• _WHAT YOU ARE ASKED TO DO_:
Rewrite the listing from its start up to and including the line with "point(392,690)", keeping the requests and raising every coordinate in the answers by 51.

• _INFORMATION SHOWN_:
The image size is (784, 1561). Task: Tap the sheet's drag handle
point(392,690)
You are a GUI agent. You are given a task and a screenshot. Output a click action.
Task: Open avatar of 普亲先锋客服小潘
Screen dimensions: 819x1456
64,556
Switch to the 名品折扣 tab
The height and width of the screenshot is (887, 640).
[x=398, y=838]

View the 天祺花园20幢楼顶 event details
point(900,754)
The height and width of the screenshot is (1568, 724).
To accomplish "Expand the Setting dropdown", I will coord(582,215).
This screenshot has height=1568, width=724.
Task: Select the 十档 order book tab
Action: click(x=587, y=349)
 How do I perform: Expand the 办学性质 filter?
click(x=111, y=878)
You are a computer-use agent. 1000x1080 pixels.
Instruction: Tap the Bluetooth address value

• _WRITTEN RESPONSE_:
The image size is (784, 1561). Task: Tap the sheet's drag handle
point(443,741)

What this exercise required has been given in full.